*WORK INSTRUCTION*
Pick out each line of the records that includes the string "screenshot", and copy it.

*EXERCISE DATA*

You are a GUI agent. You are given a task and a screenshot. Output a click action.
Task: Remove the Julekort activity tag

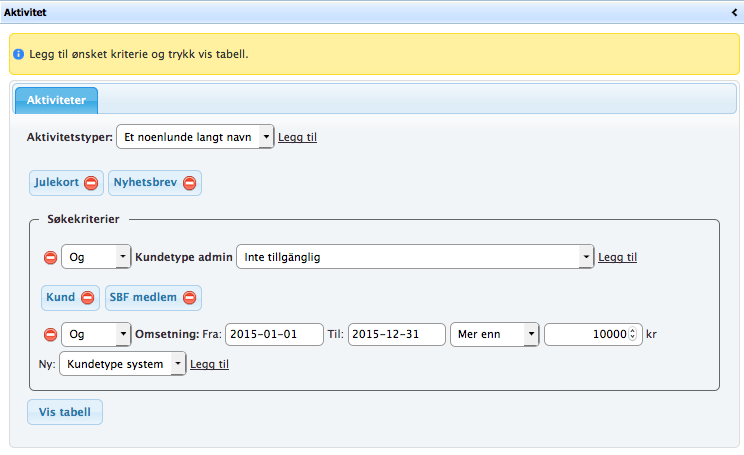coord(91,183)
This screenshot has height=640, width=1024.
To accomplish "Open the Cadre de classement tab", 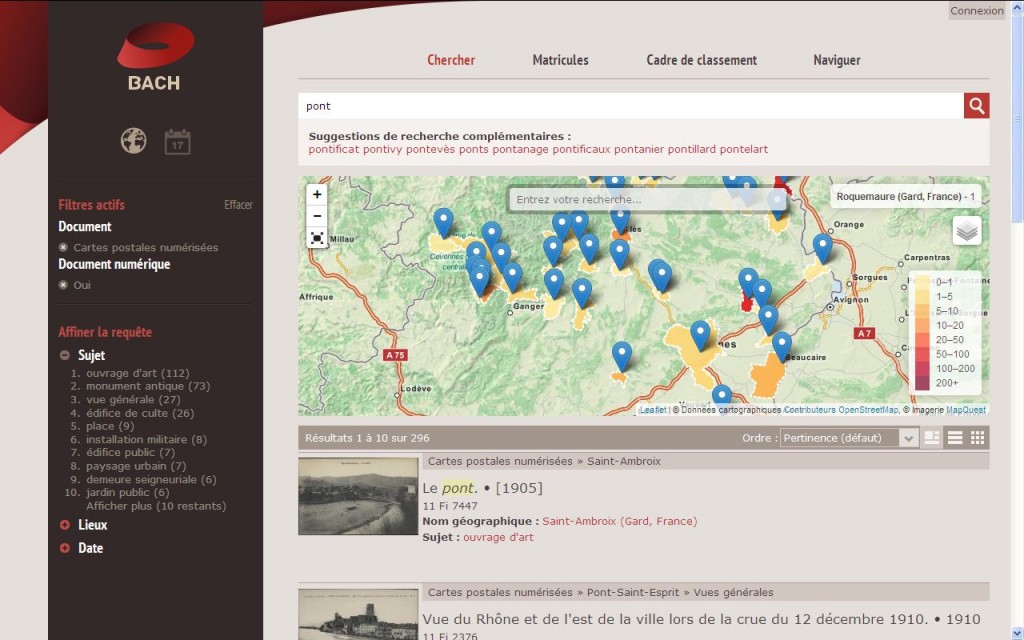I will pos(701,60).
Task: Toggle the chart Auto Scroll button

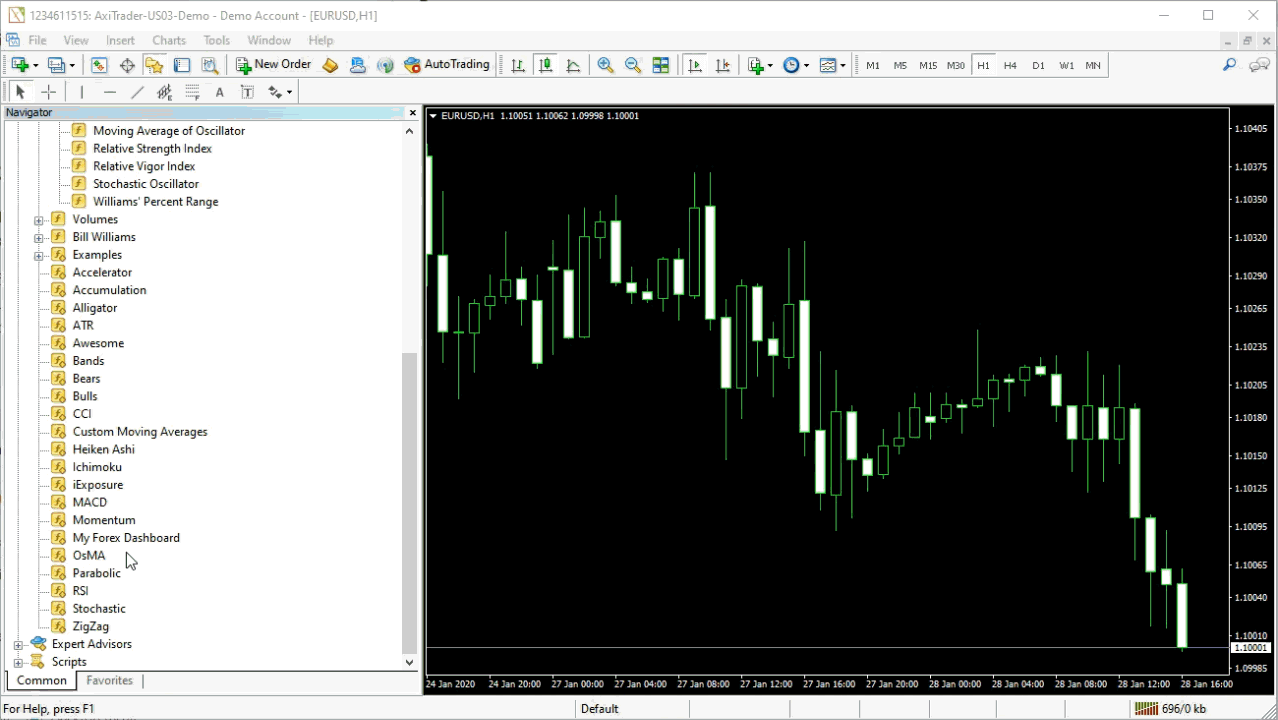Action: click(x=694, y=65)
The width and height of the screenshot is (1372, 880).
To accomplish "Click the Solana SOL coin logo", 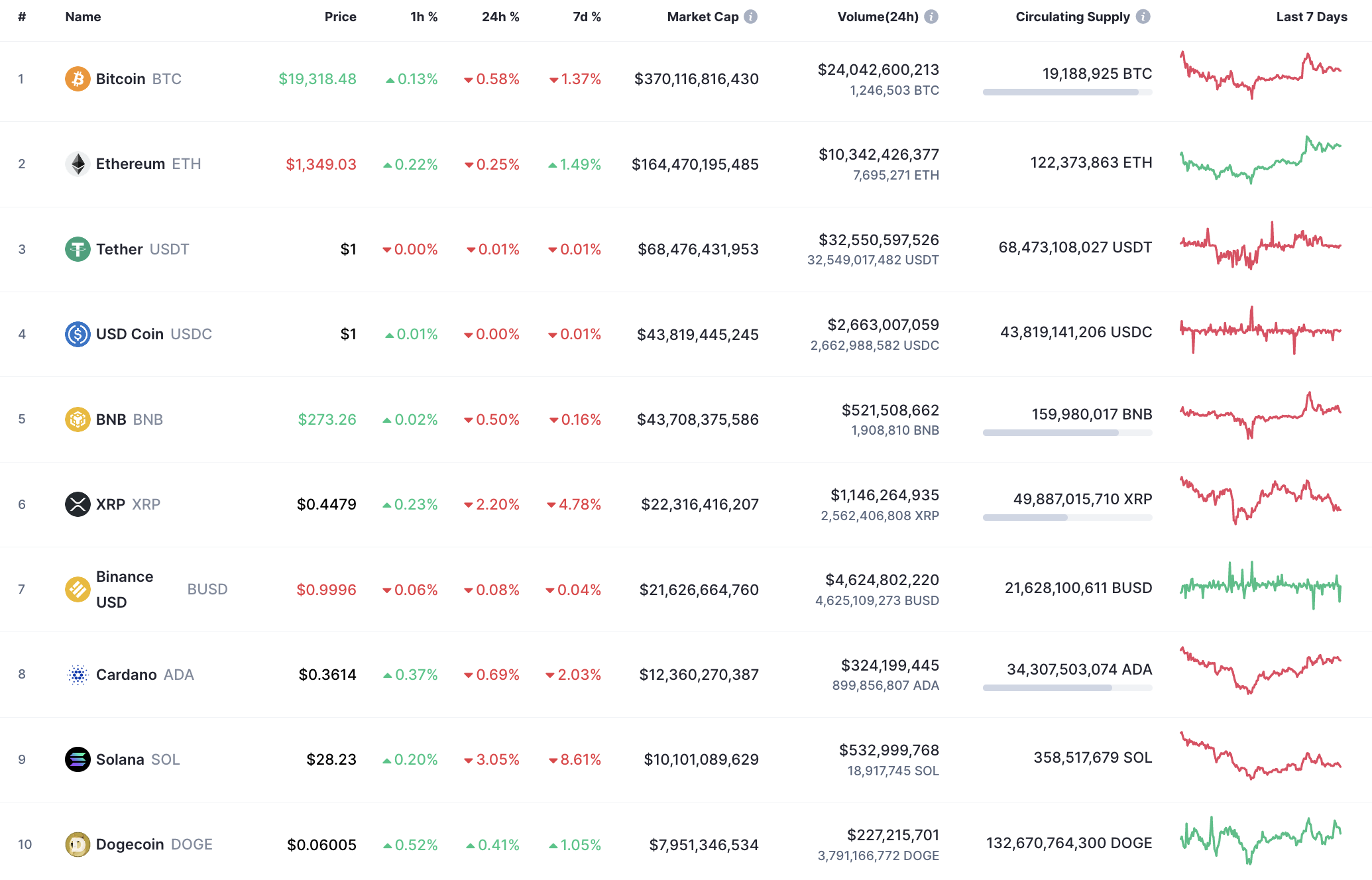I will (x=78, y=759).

*ANSWER SECTION*
You are a GUI agent. You are given a task and a screenshot. Output a click action.
This screenshot has height=640, width=1024.
The width and height of the screenshot is (1372, 880).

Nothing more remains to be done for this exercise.